The indemnification provided herein shall not
be deemed exclusive of any other rights to which those indemnified
may be entitled, and shall continue as to a person who has ceased
to be an agent and shall inure to the benefit of the heirs,
executors and administrators of such a person.
SECTION 10.2
INSURANCE
This Corporation shall have the power to
purchase and maintain insurance on behalf of any Director,
Officer, or agent of the Corporation, against any liability
asserted against or incurred by the Director, Officer, or agent in
any such capacity or arising out of the Director's, Officer's, or
agent's status as such, whether or not the Corporation would have
the power to indemnify the agent against such liability under
Section 10.1 of these Bylaws; provided, however, that the
Corporation shall have no power to purchase and maintain such
insurance to indemnify any Director, Officer, or agent of the
Corporation for any self-dealing transactions, as described in
Section 5233 of the California Nonprofit Corporation Law.
ARTICLE XI
FISCAL YEAR
The fiscal year of the Corporation shall end on
August 31.
ARTICLE XII
CONSTRUCTION AND DEFINITIONS
Unless the context requires otherwise, the
general provisions, rules of construction, and definitions in the
California Nonprofit Corporation Law shall govern the construction
of these Bylaws.

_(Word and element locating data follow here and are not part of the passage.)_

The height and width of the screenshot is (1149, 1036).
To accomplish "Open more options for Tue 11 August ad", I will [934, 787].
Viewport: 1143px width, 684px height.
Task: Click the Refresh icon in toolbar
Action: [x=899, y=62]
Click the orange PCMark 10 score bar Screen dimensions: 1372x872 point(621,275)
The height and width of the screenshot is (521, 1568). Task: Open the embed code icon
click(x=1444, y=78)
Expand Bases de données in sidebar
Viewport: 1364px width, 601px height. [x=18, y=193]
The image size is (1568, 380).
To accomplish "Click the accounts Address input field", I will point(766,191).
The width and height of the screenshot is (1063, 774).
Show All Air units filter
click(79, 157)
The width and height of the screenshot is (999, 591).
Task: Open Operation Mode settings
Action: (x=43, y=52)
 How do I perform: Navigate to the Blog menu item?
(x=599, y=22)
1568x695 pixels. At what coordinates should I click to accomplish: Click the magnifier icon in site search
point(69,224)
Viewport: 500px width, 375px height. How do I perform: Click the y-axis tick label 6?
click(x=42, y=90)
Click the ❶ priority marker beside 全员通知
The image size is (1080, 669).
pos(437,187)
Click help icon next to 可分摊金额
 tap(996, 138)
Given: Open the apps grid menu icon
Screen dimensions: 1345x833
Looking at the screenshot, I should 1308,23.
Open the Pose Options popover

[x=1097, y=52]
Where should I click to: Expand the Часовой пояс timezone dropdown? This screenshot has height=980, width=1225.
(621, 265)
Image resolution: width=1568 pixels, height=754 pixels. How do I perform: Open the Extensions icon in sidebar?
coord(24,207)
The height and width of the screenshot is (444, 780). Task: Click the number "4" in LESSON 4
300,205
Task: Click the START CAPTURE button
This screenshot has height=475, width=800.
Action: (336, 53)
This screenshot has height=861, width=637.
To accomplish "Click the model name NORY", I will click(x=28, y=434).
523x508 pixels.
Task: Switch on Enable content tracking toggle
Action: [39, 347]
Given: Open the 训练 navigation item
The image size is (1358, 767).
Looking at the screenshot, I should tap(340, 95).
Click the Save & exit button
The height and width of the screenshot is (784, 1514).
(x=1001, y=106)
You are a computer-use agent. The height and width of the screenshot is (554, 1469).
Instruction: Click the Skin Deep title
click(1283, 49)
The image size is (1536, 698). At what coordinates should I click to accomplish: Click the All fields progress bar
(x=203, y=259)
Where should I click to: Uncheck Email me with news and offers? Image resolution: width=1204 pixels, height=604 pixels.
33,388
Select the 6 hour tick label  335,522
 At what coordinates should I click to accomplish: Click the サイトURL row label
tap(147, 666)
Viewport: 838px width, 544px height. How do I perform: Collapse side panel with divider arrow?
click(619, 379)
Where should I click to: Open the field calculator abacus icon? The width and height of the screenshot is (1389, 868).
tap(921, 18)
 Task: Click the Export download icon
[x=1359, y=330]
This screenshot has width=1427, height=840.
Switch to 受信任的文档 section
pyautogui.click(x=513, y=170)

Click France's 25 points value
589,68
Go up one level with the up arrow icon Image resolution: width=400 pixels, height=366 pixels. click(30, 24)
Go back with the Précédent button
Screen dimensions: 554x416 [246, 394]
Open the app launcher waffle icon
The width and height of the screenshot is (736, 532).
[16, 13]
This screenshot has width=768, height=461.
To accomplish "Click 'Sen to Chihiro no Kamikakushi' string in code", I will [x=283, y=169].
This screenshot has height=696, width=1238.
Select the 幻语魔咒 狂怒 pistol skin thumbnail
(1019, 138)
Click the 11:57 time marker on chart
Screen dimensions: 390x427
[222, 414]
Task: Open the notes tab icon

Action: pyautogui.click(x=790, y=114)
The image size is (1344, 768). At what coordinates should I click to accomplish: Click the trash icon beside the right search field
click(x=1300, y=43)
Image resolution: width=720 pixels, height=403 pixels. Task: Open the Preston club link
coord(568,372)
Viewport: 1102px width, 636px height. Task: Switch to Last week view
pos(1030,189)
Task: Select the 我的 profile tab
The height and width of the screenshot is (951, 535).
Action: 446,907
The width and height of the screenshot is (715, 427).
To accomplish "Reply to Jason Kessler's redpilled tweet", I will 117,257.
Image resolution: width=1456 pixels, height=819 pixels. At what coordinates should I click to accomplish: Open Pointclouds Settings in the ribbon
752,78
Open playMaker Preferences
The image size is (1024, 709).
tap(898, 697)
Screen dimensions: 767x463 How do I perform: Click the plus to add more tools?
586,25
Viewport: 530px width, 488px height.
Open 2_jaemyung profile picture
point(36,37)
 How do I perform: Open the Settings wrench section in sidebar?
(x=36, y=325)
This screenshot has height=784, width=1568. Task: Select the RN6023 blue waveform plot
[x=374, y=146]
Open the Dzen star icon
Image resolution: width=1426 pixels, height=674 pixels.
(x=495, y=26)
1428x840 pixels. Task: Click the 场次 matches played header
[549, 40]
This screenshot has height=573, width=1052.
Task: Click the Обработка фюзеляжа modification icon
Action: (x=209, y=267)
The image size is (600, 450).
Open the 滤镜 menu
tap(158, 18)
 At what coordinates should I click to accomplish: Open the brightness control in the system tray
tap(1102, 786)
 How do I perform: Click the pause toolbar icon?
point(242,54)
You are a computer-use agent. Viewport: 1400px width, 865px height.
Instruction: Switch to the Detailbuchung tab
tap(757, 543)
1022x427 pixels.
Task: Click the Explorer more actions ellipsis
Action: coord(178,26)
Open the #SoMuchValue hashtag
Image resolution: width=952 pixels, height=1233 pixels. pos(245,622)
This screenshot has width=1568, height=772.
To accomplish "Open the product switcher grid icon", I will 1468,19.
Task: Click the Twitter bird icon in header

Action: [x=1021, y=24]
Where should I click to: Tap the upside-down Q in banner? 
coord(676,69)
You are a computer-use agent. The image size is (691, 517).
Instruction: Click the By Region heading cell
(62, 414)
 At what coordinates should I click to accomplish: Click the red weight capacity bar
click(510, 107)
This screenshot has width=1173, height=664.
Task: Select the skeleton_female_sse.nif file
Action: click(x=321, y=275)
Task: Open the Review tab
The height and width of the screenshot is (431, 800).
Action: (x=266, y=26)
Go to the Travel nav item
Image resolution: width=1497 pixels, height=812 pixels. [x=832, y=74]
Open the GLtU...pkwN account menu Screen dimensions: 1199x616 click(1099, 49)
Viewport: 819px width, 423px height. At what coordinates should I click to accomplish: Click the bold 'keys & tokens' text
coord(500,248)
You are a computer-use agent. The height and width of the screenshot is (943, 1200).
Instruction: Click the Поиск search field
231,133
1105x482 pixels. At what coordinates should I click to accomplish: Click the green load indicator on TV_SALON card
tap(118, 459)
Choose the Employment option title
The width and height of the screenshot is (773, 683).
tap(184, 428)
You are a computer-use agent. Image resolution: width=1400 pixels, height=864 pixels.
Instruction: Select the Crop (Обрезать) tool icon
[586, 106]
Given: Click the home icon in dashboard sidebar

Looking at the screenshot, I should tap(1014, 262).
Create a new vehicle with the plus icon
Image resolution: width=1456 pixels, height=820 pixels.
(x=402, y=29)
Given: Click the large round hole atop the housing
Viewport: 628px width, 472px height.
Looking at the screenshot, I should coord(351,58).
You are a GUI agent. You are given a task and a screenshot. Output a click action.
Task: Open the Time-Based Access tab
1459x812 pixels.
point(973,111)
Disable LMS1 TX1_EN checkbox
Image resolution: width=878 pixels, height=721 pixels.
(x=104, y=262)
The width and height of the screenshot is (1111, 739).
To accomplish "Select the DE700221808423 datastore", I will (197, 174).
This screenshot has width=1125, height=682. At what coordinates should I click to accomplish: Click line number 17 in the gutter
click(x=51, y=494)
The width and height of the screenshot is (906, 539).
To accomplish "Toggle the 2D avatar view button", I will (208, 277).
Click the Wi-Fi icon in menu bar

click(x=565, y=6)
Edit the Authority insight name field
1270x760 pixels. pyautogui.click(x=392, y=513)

Without limiting the generality of the above, the
masculine gender includes the feminine and neuter, the singular
number includes the plural, and the plural number includes the
singular.
ARTICLE XIII
AMENDMENTS
Bylaws may be adopted, amended, or repealed by
a majority vote of the entire Board of Directors.
CERTIFICATE OF SECRETARY
I, the undersigned, the duly elected Secretary
of the BAY AREA FRIENDS OF ARMENIA, a California corporation, do
hereby certify:
That the foregoing Bylaws consisting of 14
pages, were adopted as the Bylaws of the Corporation by the
Directors of the Corporation on February 13, 1993 and the same do
now constitute the Bylaws of said Corporation.
IN WITNESS WHEREOF, I have hereunto subscribed
my name this 10th day of March 1993.